Supplied data:
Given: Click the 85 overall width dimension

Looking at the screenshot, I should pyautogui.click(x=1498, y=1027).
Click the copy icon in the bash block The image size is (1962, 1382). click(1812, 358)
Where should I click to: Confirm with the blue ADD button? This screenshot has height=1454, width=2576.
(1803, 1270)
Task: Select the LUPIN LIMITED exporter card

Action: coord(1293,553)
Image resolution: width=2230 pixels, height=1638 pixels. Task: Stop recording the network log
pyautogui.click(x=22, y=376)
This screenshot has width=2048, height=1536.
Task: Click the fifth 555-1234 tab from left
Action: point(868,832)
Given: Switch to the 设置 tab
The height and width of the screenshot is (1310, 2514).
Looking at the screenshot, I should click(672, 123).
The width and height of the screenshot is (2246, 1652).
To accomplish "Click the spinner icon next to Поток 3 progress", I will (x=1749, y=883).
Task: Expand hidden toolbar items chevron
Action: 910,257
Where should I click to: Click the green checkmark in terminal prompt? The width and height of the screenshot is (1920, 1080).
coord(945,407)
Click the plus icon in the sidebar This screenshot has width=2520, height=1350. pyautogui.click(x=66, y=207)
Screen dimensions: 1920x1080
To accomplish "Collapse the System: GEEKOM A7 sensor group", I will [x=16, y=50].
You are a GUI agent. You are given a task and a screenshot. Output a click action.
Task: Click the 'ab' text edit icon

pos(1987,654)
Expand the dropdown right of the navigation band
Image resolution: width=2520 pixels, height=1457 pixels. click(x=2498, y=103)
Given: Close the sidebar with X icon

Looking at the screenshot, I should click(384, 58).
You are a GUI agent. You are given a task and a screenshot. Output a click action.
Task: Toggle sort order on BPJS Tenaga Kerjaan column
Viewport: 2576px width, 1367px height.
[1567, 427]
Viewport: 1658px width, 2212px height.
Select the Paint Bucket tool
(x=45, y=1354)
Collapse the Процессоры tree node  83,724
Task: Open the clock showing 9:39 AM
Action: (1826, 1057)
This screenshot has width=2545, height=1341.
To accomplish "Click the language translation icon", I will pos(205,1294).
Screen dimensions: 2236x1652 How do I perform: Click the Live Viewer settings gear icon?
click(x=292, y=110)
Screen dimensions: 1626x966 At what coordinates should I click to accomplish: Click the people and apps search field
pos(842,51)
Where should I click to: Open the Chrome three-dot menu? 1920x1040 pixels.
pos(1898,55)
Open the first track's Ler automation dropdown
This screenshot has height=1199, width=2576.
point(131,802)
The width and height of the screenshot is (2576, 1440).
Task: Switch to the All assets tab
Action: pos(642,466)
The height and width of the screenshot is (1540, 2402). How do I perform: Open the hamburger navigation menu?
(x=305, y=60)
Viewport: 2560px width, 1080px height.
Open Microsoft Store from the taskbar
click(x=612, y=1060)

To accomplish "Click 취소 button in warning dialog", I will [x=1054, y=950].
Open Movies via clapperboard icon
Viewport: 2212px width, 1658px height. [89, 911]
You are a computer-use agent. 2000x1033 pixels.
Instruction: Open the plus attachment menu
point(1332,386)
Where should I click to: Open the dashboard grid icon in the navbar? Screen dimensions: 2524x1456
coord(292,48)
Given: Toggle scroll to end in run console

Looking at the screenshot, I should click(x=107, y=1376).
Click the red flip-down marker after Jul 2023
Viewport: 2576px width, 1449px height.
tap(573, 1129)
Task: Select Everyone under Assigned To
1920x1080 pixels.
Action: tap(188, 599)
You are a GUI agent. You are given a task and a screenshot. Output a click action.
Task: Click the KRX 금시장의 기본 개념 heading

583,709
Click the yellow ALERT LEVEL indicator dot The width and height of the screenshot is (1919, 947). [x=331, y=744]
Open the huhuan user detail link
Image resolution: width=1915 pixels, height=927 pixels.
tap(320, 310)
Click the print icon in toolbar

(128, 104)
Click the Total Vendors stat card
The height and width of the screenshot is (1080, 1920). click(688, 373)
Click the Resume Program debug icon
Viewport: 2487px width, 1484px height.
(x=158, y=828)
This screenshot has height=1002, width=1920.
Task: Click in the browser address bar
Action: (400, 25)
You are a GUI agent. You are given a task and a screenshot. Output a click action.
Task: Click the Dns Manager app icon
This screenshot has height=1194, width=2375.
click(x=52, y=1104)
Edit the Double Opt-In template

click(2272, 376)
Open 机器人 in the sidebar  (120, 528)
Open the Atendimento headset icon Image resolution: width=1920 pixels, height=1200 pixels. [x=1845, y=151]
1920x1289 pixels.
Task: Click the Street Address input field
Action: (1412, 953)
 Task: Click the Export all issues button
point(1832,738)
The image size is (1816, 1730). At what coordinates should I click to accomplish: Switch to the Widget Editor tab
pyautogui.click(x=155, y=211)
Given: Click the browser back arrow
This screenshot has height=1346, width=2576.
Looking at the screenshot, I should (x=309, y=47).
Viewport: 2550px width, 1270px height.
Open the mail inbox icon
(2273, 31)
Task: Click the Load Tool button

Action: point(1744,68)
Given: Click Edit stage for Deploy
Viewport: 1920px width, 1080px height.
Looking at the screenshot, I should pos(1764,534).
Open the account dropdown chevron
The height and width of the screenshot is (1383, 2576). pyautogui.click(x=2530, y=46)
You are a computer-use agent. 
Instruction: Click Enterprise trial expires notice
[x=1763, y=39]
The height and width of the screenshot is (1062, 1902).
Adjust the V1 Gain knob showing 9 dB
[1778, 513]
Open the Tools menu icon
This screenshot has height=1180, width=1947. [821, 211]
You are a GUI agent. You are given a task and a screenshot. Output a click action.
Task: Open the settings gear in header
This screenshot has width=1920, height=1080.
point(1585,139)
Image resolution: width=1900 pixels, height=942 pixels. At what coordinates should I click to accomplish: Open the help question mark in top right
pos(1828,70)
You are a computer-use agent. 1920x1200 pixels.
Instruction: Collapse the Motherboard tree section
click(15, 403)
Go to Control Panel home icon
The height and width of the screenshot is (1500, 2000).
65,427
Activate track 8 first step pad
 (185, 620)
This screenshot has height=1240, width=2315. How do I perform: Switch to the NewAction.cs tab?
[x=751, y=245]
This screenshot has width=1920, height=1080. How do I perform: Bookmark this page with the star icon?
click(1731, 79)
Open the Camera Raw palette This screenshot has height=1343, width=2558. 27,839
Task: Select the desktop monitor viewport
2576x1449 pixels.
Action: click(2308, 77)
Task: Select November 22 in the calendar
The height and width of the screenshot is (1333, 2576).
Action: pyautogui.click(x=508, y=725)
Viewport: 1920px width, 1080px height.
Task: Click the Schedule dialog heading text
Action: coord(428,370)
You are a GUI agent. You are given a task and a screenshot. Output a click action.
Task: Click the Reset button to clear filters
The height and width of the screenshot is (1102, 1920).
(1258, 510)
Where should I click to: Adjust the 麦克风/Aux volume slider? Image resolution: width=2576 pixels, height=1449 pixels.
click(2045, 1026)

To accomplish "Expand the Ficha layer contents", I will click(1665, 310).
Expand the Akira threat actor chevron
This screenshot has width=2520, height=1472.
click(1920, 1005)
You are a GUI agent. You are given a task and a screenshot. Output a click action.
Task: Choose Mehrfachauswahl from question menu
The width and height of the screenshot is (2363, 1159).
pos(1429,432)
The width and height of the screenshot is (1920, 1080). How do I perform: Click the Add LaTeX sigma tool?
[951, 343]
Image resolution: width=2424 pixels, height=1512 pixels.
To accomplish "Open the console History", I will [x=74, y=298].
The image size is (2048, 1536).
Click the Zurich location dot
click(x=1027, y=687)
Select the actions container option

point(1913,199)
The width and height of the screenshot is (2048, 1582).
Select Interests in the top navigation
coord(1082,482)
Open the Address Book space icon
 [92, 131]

Try it: The exact lines of the material above starting at the one that contains "Open the Camera" and ending at the one that contains "Task: Select November 22 in the calendar" are what to retype; leave out everything else.

Answer:
Open the Camera Raw palette This screenshot has height=1343, width=2558. 27,839
Task: Select the desktop monitor viewport
2576x1449 pixels.
Action: click(2308, 77)
Task: Select November 22 in the calendar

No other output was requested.